Algorithms for Computing the Best Subset Regression Models Abstract

ErricosKontoghiorghes

Co-authors :CristianGatu, "Alexandru I. Cuza", University of Iasi, Romania
Marc Hofmann and Petko I. Yanev, University of Neuchatel, Switzerland

Title :

Algorithms for computing the best subset regression models
Abstract :

Several strategies for computing the best subset regression models are proposed. Some of the algorithms are modified versions of existing regression-tree methods, while others appear for the first time. The first algorithm selects the best subset models within a given size range. It uses a reduced search space and is found to computationally outperform the existing branch-and-bound algorithm. The properties and computational aspects of the proposed algorithm are discussed in detail. The second new algorithm preorders the variables inside the regression tree. A radius is defined in order to measure the distance of a node from the root of the tree. The algorithm applies the preordering to all nodes which have a smaller distance than aa priori given radius. An efficient approach to preorder the variables is employed. The experimental results indicate that the algorithm performs best when preordering is employed on a radius lying in between one quarter and one third of the number of variables. The algorithm has been applied with such a radius to tackle large scale subset selection problems that are considered computationally infeasible by conventional exhaustive selection methods.A class of new heuristic strategies are also proposed. The most important is the one that assigns a different tolerance value to each subset model size. This strategy with different kind of tolerances is equivalent to all exhaustive and heuristic subset selection strategies. In addition it can be used to investigate submodels having noncontiguous size ranges. The implementation of this strategy provides a flexible tool for tackling large scale models.

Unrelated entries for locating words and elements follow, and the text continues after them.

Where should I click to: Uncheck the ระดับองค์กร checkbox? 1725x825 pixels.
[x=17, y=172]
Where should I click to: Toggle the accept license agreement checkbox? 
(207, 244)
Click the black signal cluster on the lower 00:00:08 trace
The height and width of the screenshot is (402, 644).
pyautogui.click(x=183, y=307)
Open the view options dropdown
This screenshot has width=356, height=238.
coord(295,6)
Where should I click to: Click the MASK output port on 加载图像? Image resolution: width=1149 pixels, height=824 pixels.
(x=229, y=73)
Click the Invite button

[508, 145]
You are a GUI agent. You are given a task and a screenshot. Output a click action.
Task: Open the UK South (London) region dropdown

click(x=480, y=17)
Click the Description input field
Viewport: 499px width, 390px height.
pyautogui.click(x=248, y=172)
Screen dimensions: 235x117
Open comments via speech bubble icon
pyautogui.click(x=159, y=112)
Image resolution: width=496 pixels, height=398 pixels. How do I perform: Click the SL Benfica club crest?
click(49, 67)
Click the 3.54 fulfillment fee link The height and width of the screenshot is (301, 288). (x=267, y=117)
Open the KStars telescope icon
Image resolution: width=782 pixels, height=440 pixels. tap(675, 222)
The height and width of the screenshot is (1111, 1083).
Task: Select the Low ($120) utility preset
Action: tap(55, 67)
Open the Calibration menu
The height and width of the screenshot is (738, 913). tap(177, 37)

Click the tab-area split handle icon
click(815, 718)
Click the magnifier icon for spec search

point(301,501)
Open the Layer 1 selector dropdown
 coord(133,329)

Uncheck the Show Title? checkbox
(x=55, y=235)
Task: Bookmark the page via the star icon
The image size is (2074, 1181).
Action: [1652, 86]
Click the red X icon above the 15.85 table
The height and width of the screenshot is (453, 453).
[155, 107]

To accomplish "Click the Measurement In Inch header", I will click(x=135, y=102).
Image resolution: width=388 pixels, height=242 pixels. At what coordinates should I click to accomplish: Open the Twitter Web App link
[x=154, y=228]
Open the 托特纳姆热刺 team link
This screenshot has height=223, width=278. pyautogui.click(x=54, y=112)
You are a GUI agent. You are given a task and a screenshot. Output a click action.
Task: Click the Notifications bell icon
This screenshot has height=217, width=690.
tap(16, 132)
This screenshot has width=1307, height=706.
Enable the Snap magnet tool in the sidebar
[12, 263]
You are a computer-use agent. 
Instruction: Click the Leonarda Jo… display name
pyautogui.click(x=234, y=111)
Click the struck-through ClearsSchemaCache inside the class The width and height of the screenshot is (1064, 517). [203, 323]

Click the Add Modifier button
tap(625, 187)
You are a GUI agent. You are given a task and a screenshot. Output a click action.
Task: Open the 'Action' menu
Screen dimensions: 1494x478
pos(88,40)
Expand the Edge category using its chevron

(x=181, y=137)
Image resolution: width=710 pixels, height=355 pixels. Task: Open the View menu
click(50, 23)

A regression graph to enumerate and evaluate all possible subset regression models is also introduced. The graph is a generalization of a regression tree. All the spanning trees of the graph are minimum spanning trees and provide an optimal computational procedure for generating all possible submodels. Each minimum spanning tree has a different structure and characteristics. An adaptation of a branch-and-bound algorithm which computes the best-subset models using the regression graph framework is proposed. Experimental results and comparison with an existing method based on a regression tree are presented and discussed.

References :

Gatu, C., Kontoghiorghes, E.J., 2003. Parallel algorithms for computing all possible subset regression models using the QR decomposition. Parallel Computing, 29(4), 505-521, 2003.
Gatu, C., Kontoghiorghes, E.J., 2005. Efficient strategies for deriving the subset VAR models. Computational Management Science 2, 253-278.

Gatu, C., Kontoghiorghes, E.J., 2006. Branch-and-bound algorithms for computing the best subset regression models. Journal of Computational and Graphical Statistics 15, 21 139-156.
Gatu, C., Kontoghiorghes, E.J., 2006. Estimating all possible SUR models with permuted exogenous data matrices derived from a VAR process. Journal of Economic Dynamics & Control, 30(5), 721-739.

Hofmann, M., Gatu, C., Kontoghiorghes, E.J., 2007.Efficient algorithms for computing the best subset regression models for large-scale problems. Computational Statistics Data Analysis, 52(1), 16-29.

Gatu, C., Yanev, P., Kontoghiorghes, E.J., 2007. A graph approach to generate all possible regression submodels. Computational Statistics Data Analysis, 52(2),799-815.
Gatu, C., Kontoghiorghes, E.J., Gilli, M., Winker, P., 2008. An efficient branch-and-bound strategy for subset vector autoregressive model selection . Journal of Economic Dynamics and Control, 32(6), 1949-1963.